Politicos like the phrase “a crisis is a terrible thing to waste,” but if there’s no crisis, politicians and the liberal media must manufacture one. This appears to be the case for President Biden’s infrastructure plan, which from the onset has been a bloated and unfocused collection of overspending on projects that hardly relate to infrastructure.

President Biden is reportedly insistent he’s negotiating with Republicans in good faith, especially Sen. Shelley Moore Capito (R-WV), but the more conservative side keeps caving to move the goal post toward higher spending and debt-laden on future generations.

The hyperbolic rhetoric isn’t helping. As the Cato Institute’s Chris Edwards reports, Transportation Secretary Pete Buttigieg said America’s roads and bridges are “crumbling.” The Biden administration’s infrastructure plan says, “After decades of disinvestment, our roads, bridges, and water systems are crumbling.”

The Washington Post says, “President Biden aims to tackle some of the nation’s most pressing problems—from climate change to decaying water systems to the nation’s crumbling infrastructure,” and it claims that “the nation’s infrastructure woes … have been growing for decades.”

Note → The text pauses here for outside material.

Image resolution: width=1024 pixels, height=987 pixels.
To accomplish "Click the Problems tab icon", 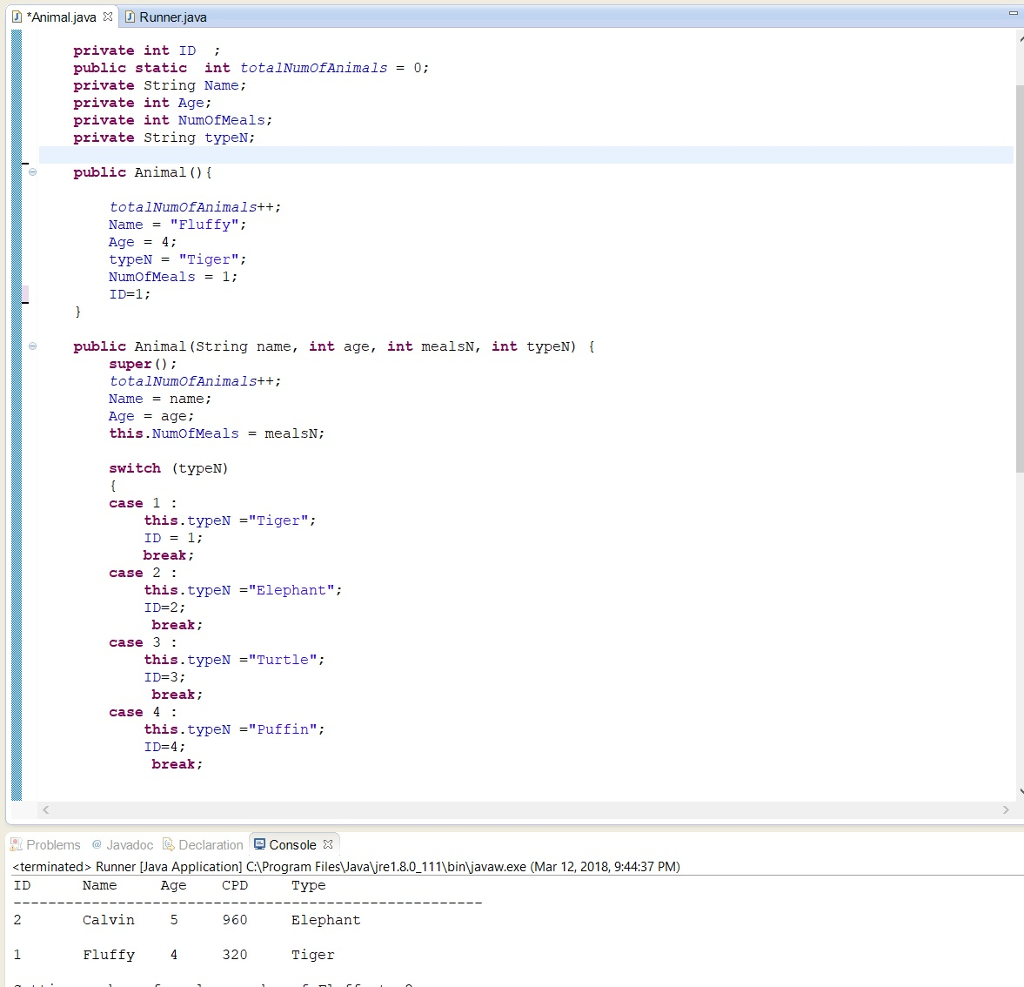I will tap(16, 845).
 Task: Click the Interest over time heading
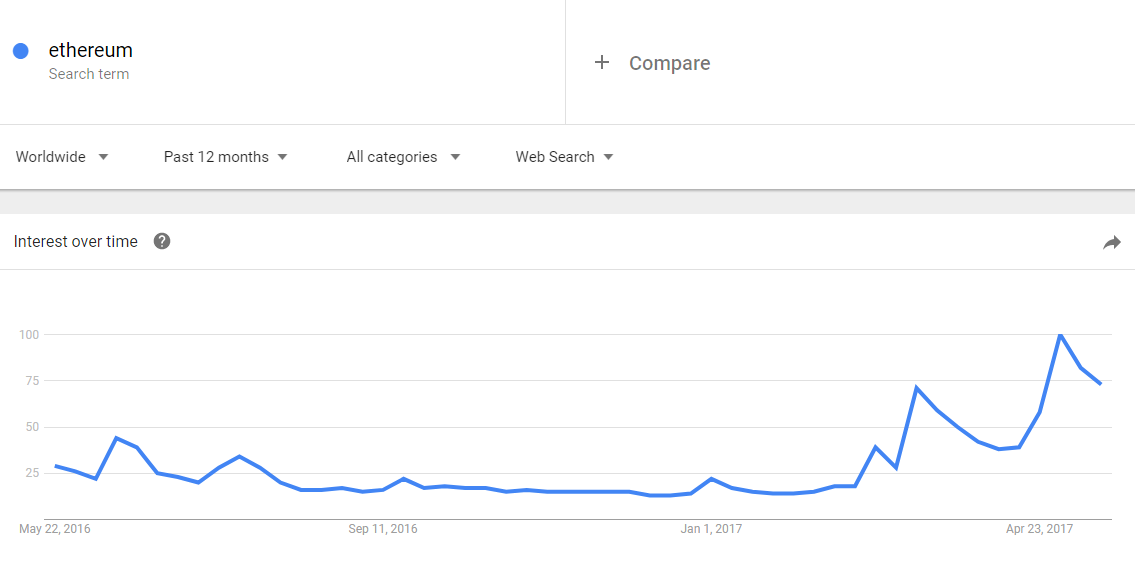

But as Edwards points out, we’ve seen just the opposite on our bridges. He writes:

What the politicians and news stories don’t tell you is that America’s bridges have been steadily improving for three decades. The Federal Highway Administration produces annual data on the condition of the nation’s more than 600,000 highway bridges. From 1992 to 2017, the agency has data on the number of bridges that are “structurally deficient.” Then the agency switched to new definitions and has data from 2009 to 2020 on the number in “poor” condition… The structurally deficient share fell from 21.7 percent in 1992 to 8.9 percent in 2017, while the poor share fell from 10.1 percent in 2009 to 7.3 percent in 2020… Not every news story sounds like a press release from a construction lobby group. A 2018 Reuters investigation found that an “analysis of nationwide bridge data reveals the fretting over the safety of bridges and other road infrastructure is overblown.” The article noted that “structurally deficient” bridges need repairs but would be closed if they were actually dangerous. It also noted that America’s roads and bridges compare quite favorably to those in other advanced economies.